:: Data for analysis ::

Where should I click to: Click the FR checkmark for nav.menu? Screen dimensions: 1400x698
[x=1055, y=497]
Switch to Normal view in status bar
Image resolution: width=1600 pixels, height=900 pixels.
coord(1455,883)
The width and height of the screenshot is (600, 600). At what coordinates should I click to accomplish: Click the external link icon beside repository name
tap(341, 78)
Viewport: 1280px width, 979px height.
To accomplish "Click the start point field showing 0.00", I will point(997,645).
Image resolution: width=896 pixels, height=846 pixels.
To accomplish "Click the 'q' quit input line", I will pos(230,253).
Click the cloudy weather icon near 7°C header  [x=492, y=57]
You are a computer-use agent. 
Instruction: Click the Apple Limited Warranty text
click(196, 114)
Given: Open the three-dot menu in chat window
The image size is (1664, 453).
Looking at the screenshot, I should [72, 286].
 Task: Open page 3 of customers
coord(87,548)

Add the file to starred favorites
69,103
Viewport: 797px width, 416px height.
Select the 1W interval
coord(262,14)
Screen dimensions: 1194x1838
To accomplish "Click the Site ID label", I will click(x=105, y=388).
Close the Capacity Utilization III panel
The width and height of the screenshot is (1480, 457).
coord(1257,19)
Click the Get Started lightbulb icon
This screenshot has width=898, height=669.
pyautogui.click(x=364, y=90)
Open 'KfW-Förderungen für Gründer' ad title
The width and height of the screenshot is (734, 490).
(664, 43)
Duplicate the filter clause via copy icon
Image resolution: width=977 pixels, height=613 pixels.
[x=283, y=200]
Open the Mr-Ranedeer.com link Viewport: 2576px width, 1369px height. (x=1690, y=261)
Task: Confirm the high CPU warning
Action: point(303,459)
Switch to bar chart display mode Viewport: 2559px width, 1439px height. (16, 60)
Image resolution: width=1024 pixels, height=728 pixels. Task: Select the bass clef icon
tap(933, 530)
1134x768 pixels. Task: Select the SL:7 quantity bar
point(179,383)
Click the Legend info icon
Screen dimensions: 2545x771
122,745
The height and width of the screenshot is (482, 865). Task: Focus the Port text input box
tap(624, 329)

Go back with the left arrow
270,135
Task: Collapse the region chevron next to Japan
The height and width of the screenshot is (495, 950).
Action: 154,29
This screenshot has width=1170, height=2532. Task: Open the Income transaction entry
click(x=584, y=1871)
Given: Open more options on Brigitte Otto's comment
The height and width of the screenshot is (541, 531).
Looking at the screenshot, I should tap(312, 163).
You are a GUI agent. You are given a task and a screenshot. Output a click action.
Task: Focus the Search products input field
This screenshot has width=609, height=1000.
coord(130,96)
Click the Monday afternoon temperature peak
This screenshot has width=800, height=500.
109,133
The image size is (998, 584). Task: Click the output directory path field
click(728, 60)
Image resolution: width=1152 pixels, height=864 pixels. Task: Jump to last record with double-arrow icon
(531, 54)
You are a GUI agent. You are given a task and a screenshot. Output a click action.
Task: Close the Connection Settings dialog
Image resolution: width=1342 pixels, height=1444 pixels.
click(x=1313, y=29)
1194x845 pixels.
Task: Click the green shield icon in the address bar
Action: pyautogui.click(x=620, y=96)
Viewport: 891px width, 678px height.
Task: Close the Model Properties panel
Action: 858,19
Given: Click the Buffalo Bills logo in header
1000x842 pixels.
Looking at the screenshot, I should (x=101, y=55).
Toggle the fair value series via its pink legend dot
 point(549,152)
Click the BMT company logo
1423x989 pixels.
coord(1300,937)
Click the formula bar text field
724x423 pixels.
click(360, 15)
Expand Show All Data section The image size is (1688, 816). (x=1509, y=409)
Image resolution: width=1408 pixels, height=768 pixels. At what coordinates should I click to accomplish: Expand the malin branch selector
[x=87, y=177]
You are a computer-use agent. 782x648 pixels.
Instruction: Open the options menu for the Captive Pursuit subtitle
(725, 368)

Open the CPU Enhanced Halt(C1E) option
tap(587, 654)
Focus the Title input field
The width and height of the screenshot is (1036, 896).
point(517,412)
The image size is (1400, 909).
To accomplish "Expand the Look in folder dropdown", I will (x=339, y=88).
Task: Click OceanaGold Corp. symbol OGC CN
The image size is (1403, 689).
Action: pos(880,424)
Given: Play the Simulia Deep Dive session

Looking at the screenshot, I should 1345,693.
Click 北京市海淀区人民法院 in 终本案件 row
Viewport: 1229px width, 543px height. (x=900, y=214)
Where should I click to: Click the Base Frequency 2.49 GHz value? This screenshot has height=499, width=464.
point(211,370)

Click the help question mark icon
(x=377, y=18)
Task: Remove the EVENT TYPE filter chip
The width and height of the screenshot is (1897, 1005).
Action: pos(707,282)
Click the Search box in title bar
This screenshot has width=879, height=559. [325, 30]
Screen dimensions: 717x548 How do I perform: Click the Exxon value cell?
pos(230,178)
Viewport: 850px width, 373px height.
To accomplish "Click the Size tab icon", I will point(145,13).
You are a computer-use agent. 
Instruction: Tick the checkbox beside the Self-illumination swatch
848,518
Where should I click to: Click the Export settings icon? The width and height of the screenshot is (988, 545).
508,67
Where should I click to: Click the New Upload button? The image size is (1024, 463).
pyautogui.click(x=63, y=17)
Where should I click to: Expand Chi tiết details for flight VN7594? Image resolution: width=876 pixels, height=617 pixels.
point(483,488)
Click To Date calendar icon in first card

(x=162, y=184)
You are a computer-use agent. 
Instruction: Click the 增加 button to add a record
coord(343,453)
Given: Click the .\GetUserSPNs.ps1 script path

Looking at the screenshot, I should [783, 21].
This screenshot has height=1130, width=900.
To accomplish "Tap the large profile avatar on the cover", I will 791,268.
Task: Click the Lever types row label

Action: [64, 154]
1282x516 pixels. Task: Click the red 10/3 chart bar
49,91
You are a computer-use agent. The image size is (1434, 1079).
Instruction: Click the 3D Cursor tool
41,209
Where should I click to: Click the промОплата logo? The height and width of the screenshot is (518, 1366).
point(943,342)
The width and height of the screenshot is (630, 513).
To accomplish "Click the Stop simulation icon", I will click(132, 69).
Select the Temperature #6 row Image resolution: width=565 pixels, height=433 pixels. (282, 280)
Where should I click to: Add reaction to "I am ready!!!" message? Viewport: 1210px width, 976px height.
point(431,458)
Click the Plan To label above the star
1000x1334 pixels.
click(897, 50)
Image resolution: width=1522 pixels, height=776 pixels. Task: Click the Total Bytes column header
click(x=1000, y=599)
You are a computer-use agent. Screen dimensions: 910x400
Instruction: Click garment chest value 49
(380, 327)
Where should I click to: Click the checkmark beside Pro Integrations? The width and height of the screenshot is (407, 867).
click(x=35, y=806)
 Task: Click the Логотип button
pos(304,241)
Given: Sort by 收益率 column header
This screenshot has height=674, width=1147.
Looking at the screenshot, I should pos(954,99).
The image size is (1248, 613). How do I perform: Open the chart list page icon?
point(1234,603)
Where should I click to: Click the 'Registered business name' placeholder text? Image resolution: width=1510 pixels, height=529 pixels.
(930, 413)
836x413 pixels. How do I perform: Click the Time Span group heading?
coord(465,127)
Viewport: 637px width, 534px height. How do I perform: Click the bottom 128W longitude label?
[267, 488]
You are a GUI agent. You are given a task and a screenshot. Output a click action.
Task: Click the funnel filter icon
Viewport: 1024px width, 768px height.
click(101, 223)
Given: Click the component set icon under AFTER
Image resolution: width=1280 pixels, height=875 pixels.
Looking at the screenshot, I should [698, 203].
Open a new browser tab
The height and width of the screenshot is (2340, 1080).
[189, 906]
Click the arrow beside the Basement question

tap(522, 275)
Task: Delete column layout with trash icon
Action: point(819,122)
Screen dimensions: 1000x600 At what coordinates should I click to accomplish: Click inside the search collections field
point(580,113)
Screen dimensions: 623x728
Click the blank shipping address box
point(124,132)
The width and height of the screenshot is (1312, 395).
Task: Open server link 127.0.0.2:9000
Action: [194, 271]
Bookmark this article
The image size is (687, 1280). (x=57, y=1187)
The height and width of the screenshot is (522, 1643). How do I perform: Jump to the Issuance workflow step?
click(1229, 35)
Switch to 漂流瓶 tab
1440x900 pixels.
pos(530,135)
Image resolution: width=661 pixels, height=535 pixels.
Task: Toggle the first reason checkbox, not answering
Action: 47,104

:::

◆ Prompt:
Begin with the line above that has "Where should I click to: Click the Export" and continue through the line that has "This screenshot has height=1130, width=900.", setting each one down exactly. Stop there.

◆ Result of this exercise:
Where should I click to: Click the Export settings icon? The width and height of the screenshot is (988, 545).
508,67
Where should I click to: Click the New Upload button? The image size is (1024, 463).
pyautogui.click(x=63, y=17)
Where should I click to: Expand Chi tiết details for flight VN7594? Image resolution: width=876 pixels, height=617 pixels.
point(483,488)
Click To Date calendar icon in first card

(x=162, y=184)
You are a computer-use agent. 
Instruction: Click the 增加 button to add a record
coord(343,453)
Given: Click the .\GetUserSPNs.ps1 script path

Looking at the screenshot, I should [783, 21].
This screenshot has height=1130, width=900.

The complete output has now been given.